本文セクション
1 ポイントは何か?
人事院の行政措置要求判定制度
戸籍上男性の性同一性障害者
女性職員と同等の扱い
女性トイレの自由使用
2 何があったか?
経済産業省は、戸籍上男性の性同一性障害者である職員Aに対し、服務階とその上下階以外の階の女性トイレの使用を許していた。
同職員が人事院に女性トイレを自由に使用させえることと、女性職員と同等の扱いを求める行政措置の判定の要求をした。
人事院はいずれの要求も認められないとの判定をした。
Aが国(代表者法務大臣)を被告として裁判所に人事院判定の取消しを求める訴えを提起した。
3 裁判所は何を認めたか?
⑴ 原々審 東京地方裁判所
Aの一部勝訴。
女性トイレを自由に使用することを認めない人事院判定を取消した。その余の請求は棄却した。
⑵ 原判決 東京高等裁判所
Aの敗訴。
原々判決の人事院判定取消部分を破棄し請求を棄却した。その余は控訴棄却。
「経済産業省において、本件処遇を実施し、それを維持していたことは、上告人を 含む全職員にとっての適切な職場環境を構築する責任を果たすための対応であったというべきであるから、本件判定部分は、裁量権の範囲を逸脱し又はこれを濫用したものとはいえず、違法であるということはできない。」
⑶ 最高裁判所
Aの一部勝訴。
女性トイレの自由使用についての判定取消請求を認めた。他の上告は棄却した。
「国家公務員法86条の規定による行政措置の要求に対する人事院の判定においては、広範にわたる職員の勤務条件について、一般国民及び関係者の公平並びに 職員の能率の発揮及び増進という見地から、人事行政や職員の勤務等の実情に即した専門的な判断が求められるのであり(同法71条、87条)、その判断は人事院の裁量に委ねられているものと解される。したがって、上記判定は、裁量権の範囲を逸脱し又はこれを濫用したと認められる場合に違法となると解するのが相当である。」

提供情報
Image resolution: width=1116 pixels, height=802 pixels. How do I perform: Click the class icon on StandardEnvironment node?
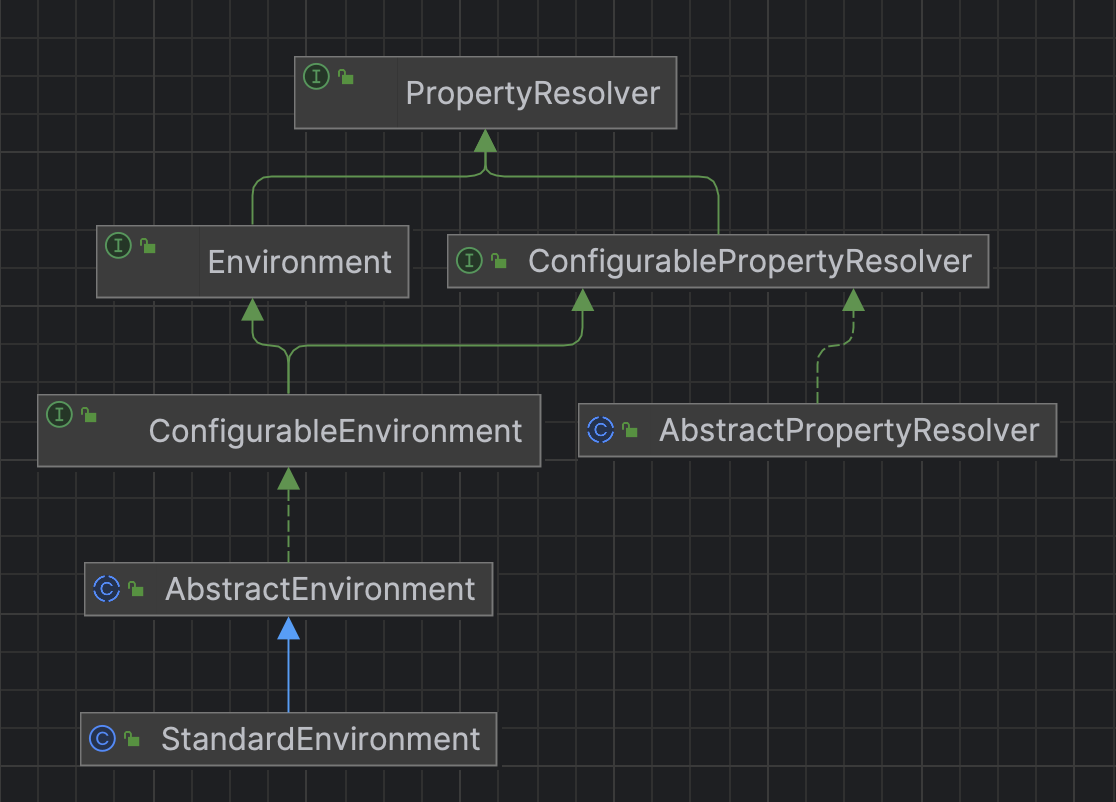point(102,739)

実施タスク
a – 本文に基づき、次の問いに答えてください。
(i) 経済産業省は職員Aに、どの階の女性トイレの使用を許していたか。
(ii) 東京高等裁判所の原判決はAにとってどのような結果だったか。
(iii) 最高裁判所が認めたのはどの請求か。
b – 本文のうち、「3 裁判所は何を認めたか?」から始まり「ると解するのが相当である。」」まで続く部分を一字一句変えずに出力してください。
前掲の各行は参照しなくてかまいません。

タスク別解答
a –
(i) 服務階とその上下階以外の階
(ii) Aの敗訴
(iii) 女性トイレの自由使用についての判定取消請求

b –
3 裁判所は何を認めたか?
⑴ 原々審 東京地方裁判所
Aの一部勝訴。
女性トイレを自由に使用することを認めない人事院判定を取消した。その余の請求は棄却した。
⑵ 原判決 東京高等裁判所
Aの敗訴。
原々判決の人事院判定取消部分を破棄し請求を棄却した。その余は控訴棄却。
「経済産業省において、本件処遇を実施し、それを維持していたことは、上告人を 含む全職員にとっての適切な職場環境を構築する責任を果たすための対応であったというべきであるから、本件判定部分は、裁量権の範囲を逸脱し又はこれを濫用したものとはいえず、違法であるということはできない。」
⑶ 最高裁判所
Aの一部勝訴。
女性トイレの自由使用についての判定取消請求を認めた。他の上告は棄却した。
「国家公務員法86条の規定による行政措置の要求に対する人事院の判定においては、広範にわたる職員の勤務条件について、一般国民及び関係者の公平並びに 職員の能率の発揮及び増進という見地から、人事行政や職員の勤務等の実情に即した専門的な判断が求められるのであり(同法71条、87条)、その判断は人事院の裁量に委ねられているものと解される。したがって、上記判定は、裁量権の範囲を逸脱し又はこれを濫用したと認められる場合に違法となると解するのが相当である。」